De ce matin d’octobre 1969, alors que Brel se présente à son école d’aviation de Genève pour la première fois, jusqu’à son décès, Jean Liardon revient sur ces 10 années à côtoyer le célèbre chanteur, non seulement aux commandes d’un appareil, «à regarder les nuages, à refaire le monde», mais aussi dans son intimité, un peu partout en Europe et aux Antilles, entre repas bien arrosés, enregistrements en studio et petits bonheurs simples.

Le bonheur dans les nuages

«Jacques aimait voyager, mais surtout être indépendant. Il aimait pouvoir partir quand il le voulait sur un tournage», explique M. Liardon au sujet de la décision de Brel d’apprendre à piloter aux instruments, comme un professionnel.

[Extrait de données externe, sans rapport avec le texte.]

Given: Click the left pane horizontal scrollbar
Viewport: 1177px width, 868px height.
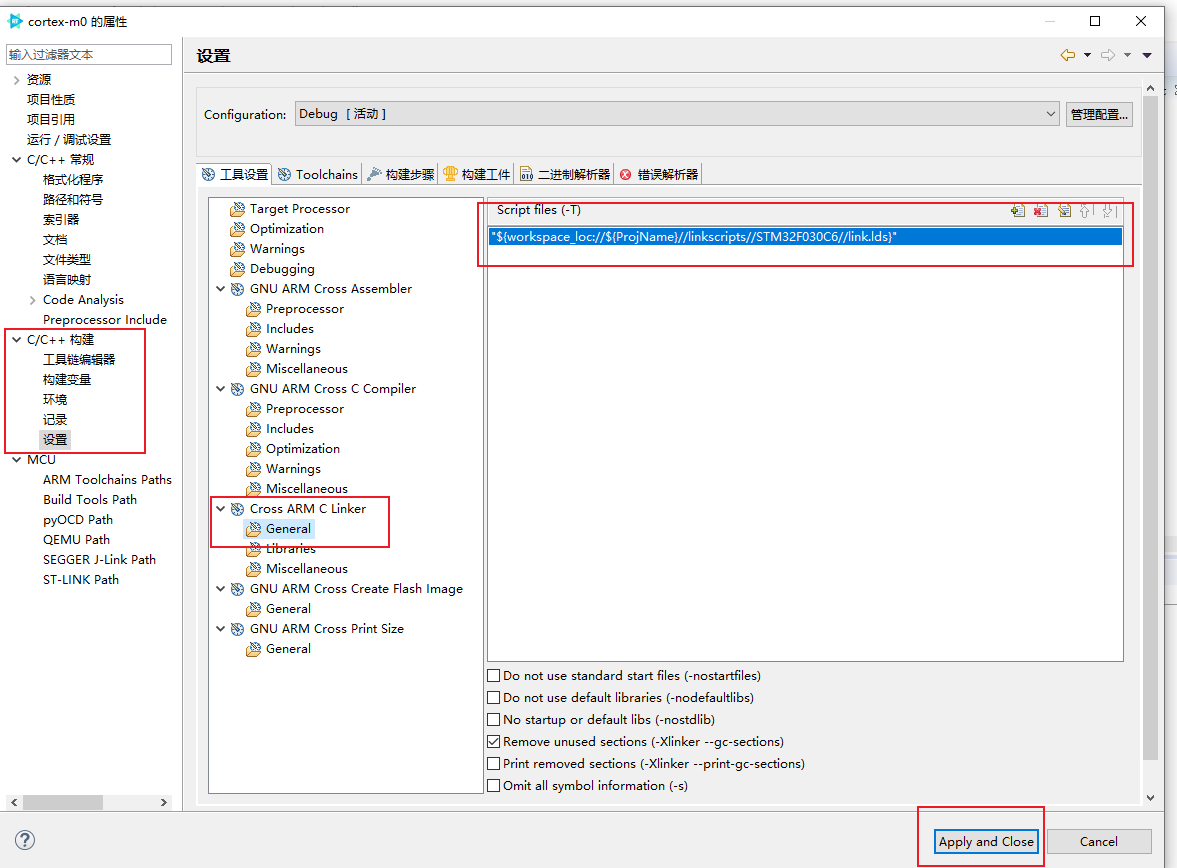Looking at the screenshot, I should (x=64, y=802).
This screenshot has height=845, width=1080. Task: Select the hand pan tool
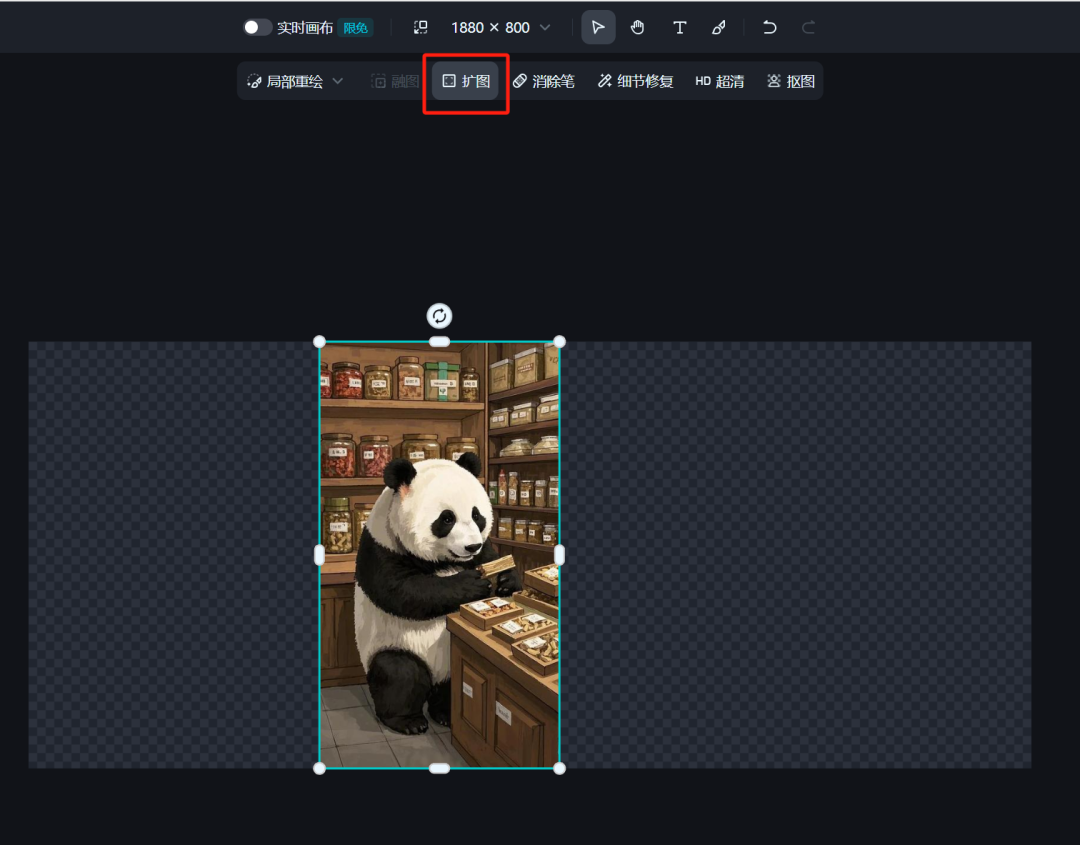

«Il aimait la liberté que l’avion lui procurait. Du haut des airs, on peut voir des choses qu’on ne peut voir au sol et ça le passionnait. Il avait le don de l’observation.» Brel aimait aussi dire que l’avion était «le seul endroit» où il n’avait pas besoin de musique.

Fumeur incorrigible — il grillait trois paquets de Gitane par jour —, Brel a appris en 1974 qu’il souffrait d’un cancer du poumon. Jean Liardon l’a accompagné dans ses dernières années, entre souffrance et rémission. «Il ne parlait jamais de la mort avec moi, mais ça s’est beaucoup exprimé dans ses textes. De son dernier album, il avait dit : ‘‘Finalement, ça ne parle que de la mort.’’»

Brel n’a jamais voulu parler publiquement de sa maladie. Il nourrissait une peur bleue, «une vraie paranoïa» des paparazzis qui le pourchassaient d’un hôtel à l’autre. Avec le recul, son ami croit qu’il aurait été préférable d’en faire état. «Ç’aurait été mieux qu’il l’annonce tout de suite, un peu comme Johnny [Hallyday] l’a fait.»

À l’écoute des gens

Quarante ans plus tard, M. Liardon ne regrette qu’une seule chose: ne pas avoir accompagné son grand ami aux îles Marquises, le seul endroit où «il se sentait réellement apaisé» et où il repose à jamais. «Il aurait fallu que je m’absente trois semaines de l’école de pilotage. C’était impensable. Mon emploi du temps ne me le permettait pas. Mais tous les plaisirs vécus avec lui ont compensé largement.»

Du disparu, Jean Liardon conserve une multitude de souvenirs, mais aussi de belles leçons de vie. Car, loin de l’image de poète maudit, Brel était quelqu’un de drôle, qui aimait la vie et qui était toujours prêt à rendre service, dit-il.

«Il m’a appris à écouter les gens. J’étais plus jeune que lui et plus style rouleau compresseur. Il m’a montré à être plus disponible aux autres parce que lui l’était.»

  • JEAN LIARDON ET ARNAUD BÉDAT. Voir un ami voler, Éditions Plon. 283 p.